Tuesday, January 24, 2012

The Bains of Capitalism

James Suroweicki, at The New Yorker, on the implications of presidential aspirant Willard Romney's particular business experience:
Willard Mitt Romney Front and Center at Bain
The real reason that we should be concerned about private equity’s expanding power lies in the way these firms have become increasingly adept at using financial gimmicks to line their pockets, deriving enormous wealth not from management or investing skills but, rather, from the way the U.S. tax system works. Indeed, for an industry that’s often held up as an exemplar of free-market capitalism, private equity is surprisingly dependent on government subsidies for its profits.
Financial engineering has always been central to leveraged buyouts. In a typical deal, a private-equity firm buys a company, using some of its own money and some borrowed money. It then tries to improve the performance of the acquired company, with an eye toward cashing out by selling it or taking it public. The key to this strategy is debt: the model encourages firms to borrow as much as possible, since, just as with a mortgage, the less money you put down, the bigger your potential return on investment. The rewards can be extraordinary: when Romney was at Bain, it supposedly earned eighty-eight per cent a year for its investors. But piles of debt also increase the risk that companies will go bust.

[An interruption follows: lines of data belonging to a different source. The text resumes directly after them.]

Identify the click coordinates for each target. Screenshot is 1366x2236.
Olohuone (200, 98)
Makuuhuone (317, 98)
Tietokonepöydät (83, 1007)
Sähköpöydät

It's the demand, stupid...

Former Treasury Secretary Larry Summers at Financial Times:
Government has no higher responsibility than insuring economies have an adequate level of demand. Without growing demand, there is no prospect of sustained growth, let alone a significant fall in joblessness. And without either of these there is no chance of reducing debt-to-income ratios...
The best chance for economic recovery involves governments working directly to increase demand and to augment business confidence.